> **WORK ITEM**
Set down each entry below exactly as it stands.

> **EXCERPTED RECORDS**

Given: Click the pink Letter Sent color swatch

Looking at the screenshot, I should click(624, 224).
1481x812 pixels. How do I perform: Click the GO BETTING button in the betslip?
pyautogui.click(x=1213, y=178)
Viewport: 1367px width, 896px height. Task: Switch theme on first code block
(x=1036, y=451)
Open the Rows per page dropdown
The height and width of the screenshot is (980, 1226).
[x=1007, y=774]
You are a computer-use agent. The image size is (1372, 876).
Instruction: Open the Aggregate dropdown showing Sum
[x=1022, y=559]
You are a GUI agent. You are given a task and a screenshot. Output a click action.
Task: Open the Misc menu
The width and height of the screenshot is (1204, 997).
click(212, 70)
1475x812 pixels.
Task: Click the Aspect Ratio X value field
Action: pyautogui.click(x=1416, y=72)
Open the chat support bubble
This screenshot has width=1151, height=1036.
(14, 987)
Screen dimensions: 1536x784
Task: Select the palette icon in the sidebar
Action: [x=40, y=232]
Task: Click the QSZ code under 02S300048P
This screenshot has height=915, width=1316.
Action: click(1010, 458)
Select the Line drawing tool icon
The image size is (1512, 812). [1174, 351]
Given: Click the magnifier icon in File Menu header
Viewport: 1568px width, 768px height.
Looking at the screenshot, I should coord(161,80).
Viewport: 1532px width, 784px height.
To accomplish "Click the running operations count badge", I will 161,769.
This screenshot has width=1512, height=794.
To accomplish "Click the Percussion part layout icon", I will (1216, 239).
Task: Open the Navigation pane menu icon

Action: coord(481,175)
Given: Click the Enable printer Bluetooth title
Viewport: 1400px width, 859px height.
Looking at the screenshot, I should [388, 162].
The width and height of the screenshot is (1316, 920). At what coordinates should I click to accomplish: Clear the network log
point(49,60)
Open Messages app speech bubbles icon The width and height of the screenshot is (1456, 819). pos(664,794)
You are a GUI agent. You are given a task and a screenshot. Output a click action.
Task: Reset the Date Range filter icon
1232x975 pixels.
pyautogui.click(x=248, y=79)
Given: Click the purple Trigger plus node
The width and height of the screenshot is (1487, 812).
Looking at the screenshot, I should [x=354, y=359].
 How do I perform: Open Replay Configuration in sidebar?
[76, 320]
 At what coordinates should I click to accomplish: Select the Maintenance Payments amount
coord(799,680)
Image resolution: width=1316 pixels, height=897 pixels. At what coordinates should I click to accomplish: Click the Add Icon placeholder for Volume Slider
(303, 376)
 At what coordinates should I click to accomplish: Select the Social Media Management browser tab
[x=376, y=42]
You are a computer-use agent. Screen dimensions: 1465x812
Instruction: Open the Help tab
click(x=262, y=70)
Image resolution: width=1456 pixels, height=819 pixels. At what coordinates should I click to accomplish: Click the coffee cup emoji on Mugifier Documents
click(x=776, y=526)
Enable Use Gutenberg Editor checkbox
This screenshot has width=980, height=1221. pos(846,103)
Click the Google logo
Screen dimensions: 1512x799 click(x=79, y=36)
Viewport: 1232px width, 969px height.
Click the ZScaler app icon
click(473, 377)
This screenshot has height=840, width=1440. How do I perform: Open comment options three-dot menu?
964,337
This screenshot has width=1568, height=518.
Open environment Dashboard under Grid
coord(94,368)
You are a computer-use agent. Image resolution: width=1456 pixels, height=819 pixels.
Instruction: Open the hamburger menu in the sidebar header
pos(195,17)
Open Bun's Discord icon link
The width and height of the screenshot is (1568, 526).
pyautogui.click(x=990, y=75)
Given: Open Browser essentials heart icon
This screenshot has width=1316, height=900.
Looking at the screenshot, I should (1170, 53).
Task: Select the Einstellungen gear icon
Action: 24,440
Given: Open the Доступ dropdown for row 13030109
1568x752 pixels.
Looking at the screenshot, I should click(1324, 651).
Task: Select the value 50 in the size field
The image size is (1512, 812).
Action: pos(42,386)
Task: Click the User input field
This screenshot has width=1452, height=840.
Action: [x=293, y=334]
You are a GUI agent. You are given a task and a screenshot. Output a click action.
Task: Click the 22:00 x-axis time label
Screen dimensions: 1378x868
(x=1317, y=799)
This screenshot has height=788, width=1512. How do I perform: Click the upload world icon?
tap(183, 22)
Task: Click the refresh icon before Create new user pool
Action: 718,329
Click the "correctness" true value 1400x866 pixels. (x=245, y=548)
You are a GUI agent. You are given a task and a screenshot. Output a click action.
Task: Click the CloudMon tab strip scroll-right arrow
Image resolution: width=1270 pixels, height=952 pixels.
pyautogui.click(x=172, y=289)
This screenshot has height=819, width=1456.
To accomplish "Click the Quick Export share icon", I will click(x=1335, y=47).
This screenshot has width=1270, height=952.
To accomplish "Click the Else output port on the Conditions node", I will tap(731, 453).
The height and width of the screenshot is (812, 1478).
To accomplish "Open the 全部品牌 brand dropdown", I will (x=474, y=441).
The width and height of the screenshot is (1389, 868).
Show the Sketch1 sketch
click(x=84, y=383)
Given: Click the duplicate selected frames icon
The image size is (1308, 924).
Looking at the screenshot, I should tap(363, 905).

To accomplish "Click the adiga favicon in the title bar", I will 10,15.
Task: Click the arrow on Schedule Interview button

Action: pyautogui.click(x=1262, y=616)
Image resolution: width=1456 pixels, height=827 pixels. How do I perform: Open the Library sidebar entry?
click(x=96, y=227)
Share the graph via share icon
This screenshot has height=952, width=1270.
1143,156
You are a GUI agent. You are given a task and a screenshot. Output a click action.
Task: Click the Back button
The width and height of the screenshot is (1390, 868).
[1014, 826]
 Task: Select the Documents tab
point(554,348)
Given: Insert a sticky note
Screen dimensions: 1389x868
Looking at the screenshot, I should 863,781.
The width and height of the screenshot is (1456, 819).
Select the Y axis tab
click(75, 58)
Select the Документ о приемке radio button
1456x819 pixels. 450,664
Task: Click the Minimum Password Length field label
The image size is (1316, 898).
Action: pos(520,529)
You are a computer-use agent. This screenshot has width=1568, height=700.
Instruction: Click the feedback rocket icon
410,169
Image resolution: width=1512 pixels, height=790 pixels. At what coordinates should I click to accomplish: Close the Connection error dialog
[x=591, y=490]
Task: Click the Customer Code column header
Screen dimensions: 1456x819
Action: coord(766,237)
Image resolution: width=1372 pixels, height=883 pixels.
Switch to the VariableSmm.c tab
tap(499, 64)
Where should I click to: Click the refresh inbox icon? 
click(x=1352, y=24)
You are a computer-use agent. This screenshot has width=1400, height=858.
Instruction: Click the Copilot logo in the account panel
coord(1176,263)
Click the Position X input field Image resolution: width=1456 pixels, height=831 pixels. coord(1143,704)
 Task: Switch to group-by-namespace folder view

> **RESULT OF THIS TASK**
Given: Click the pink Letter Sent color swatch

Looking at the screenshot, I should click(624, 224).
1481x812 pixels. How do I perform: Click the GO BETTING button in the betslip?
pyautogui.click(x=1213, y=178)
Viewport: 1367px width, 896px height. Task: Switch theme on first code block
(x=1036, y=451)
Open the Rows per page dropdown
The height and width of the screenshot is (980, 1226).
[x=1007, y=774]
You are a computer-use agent. The image size is (1372, 876).
Instruction: Open the Aggregate dropdown showing Sum
[x=1022, y=559]
You are a GUI agent. You are given a task and a screenshot. Output a click action.
Task: Open the Misc menu
The width and height of the screenshot is (1204, 997).
click(212, 70)
1475x812 pixels.
Task: Click the Aspect Ratio X value field
Action: pyautogui.click(x=1416, y=72)
Open the chat support bubble
This screenshot has width=1151, height=1036.
(14, 987)
Screen dimensions: 1536x784
Task: Select the palette icon in the sidebar
Action: [x=40, y=232]
Task: Click the QSZ code under 02S300048P
This screenshot has height=915, width=1316.
Action: click(1010, 458)
Select the Line drawing tool icon
The image size is (1512, 812). [1174, 351]
Given: Click the magnifier icon in File Menu header
Viewport: 1568px width, 768px height.
Looking at the screenshot, I should coord(161,80).
Viewport: 1532px width, 784px height.
To accomplish "Click the running operations count badge", I will 161,769.
This screenshot has width=1512, height=794.
To accomplish "Click the Percussion part layout icon", I will (1216, 239).
Task: Open the Navigation pane menu icon

Action: coord(481,175)
Given: Click the Enable printer Bluetooth title
Viewport: 1400px width, 859px height.
Looking at the screenshot, I should [388, 162].
The width and height of the screenshot is (1316, 920). At what coordinates should I click to accomplish: Clear the network log
point(49,60)
Open Messages app speech bubbles icon The width and height of the screenshot is (1456, 819). pos(664,794)
You are a GUI agent. You are given a task and a screenshot. Output a click action.
Task: Reset the Date Range filter icon
1232x975 pixels.
pyautogui.click(x=248, y=79)
Given: Click the purple Trigger plus node
The width and height of the screenshot is (1487, 812).
Looking at the screenshot, I should [x=354, y=359].
 How do I perform: Open Replay Configuration in sidebar?
[76, 320]
 At what coordinates should I click to accomplish: Select the Maintenance Payments amount
coord(799,680)
Image resolution: width=1316 pixels, height=897 pixels. At what coordinates should I click to accomplish: Click the Add Icon placeholder for Volume Slider
(303, 376)
 At what coordinates should I click to accomplish: Select the Social Media Management browser tab
[x=376, y=42]
You are a computer-use agent. Screen dimensions: 1465x812
Instruction: Open the Help tab
click(x=262, y=70)
Image resolution: width=1456 pixels, height=819 pixels. At what coordinates should I click to accomplish: Click the coffee cup emoji on Mugifier Documents
click(x=776, y=526)
Enable Use Gutenberg Editor checkbox
This screenshot has width=980, height=1221. pos(846,103)
Click the Google logo
Screen dimensions: 1512x799 click(x=79, y=36)
Viewport: 1232px width, 969px height.
Click the ZScaler app icon
click(473, 377)
This screenshot has height=840, width=1440. How do I perform: Open comment options three-dot menu?
964,337
This screenshot has width=1568, height=518.
Open environment Dashboard under Grid
coord(94,368)
You are a computer-use agent. Image resolution: width=1456 pixels, height=819 pixels.
Instruction: Open the hamburger menu in the sidebar header
pos(195,17)
Open Bun's Discord icon link
The width and height of the screenshot is (1568, 526).
pyautogui.click(x=990, y=75)
Given: Open Browser essentials heart icon
This screenshot has width=1316, height=900.
Looking at the screenshot, I should (1170, 53).
Task: Select the Einstellungen gear icon
Action: 24,440
Given: Open the Доступ dropdown for row 13030109
1568x752 pixels.
Looking at the screenshot, I should click(1324, 651).
Task: Select the value 50 in the size field
The image size is (1512, 812).
Action: pos(42,386)
Task: Click the User input field
This screenshot has width=1452, height=840.
Action: [x=293, y=334]
You are a GUI agent. You are given a task and a screenshot. Output a click action.
Task: Click the 22:00 x-axis time label
Screen dimensions: 1378x868
(x=1317, y=799)
This screenshot has height=788, width=1512. How do I perform: Click the upload world icon?
tap(183, 22)
Task: Click the refresh icon before Create new user pool
Action: 718,329
Click the "correctness" true value 1400x866 pixels. (x=245, y=548)
You are a GUI agent. You are given a task and a screenshot. Output a click action.
Task: Click the CloudMon tab strip scroll-right arrow
Image resolution: width=1270 pixels, height=952 pixels.
pyautogui.click(x=172, y=289)
This screenshot has height=819, width=1456.
To accomplish "Click the Quick Export share icon", I will click(x=1335, y=47).
This screenshot has width=1270, height=952.
To accomplish "Click the Else output port on the Conditions node", I will tap(731, 453).
The height and width of the screenshot is (812, 1478).
To accomplish "Open the 全部品牌 brand dropdown", I will (x=474, y=441).
The width and height of the screenshot is (1389, 868).
Show the Sketch1 sketch
click(x=84, y=383)
Given: Click the duplicate selected frames icon
The image size is (1308, 924).
Looking at the screenshot, I should tap(363, 905).

To accomplish "Click the adiga favicon in the title bar", I will 10,15.
Task: Click the arrow on Schedule Interview button

Action: pyautogui.click(x=1262, y=616)
Image resolution: width=1456 pixels, height=827 pixels. How do I perform: Open the Library sidebar entry?
click(x=96, y=227)
Share the graph via share icon
This screenshot has height=952, width=1270.
1143,156
You are a GUI agent. You are given a task and a screenshot. Output a click action.
Task: Click the Back button
The width and height of the screenshot is (1390, 868).
[1014, 826]
 Task: Select the Documents tab
point(554,348)
Given: Insert a sticky note
Screen dimensions: 1389x868
Looking at the screenshot, I should 863,781.
The width and height of the screenshot is (1456, 819).
Select the Y axis tab
click(75, 58)
Select the Документ о приемке radio button
1456x819 pixels. 450,664
Task: Click the Minimum Password Length field label
The image size is (1316, 898).
Action: pos(520,529)
You are a computer-use agent. This screenshot has width=1568, height=700.
Instruction: Click the feedback rocket icon
410,169
Image resolution: width=1512 pixels, height=790 pixels. At what coordinates should I click to accomplish: Close the Connection error dialog
[x=591, y=490]
Task: Click the Customer Code column header
Screen dimensions: 1456x819
Action: coord(766,237)
Image resolution: width=1372 pixels, height=883 pixels.
Switch to the VariableSmm.c tab
tap(499, 64)
Where should I click to: Click the refresh inbox icon? 
click(x=1352, y=24)
You are a computer-use agent. This screenshot has width=1400, height=858.
Instruction: Click the Copilot logo in the account panel
coord(1176,263)
Click the Position X input field Image resolution: width=1456 pixels, height=831 pixels. coord(1143,704)
 Task: Switch to group-by-namespace folder view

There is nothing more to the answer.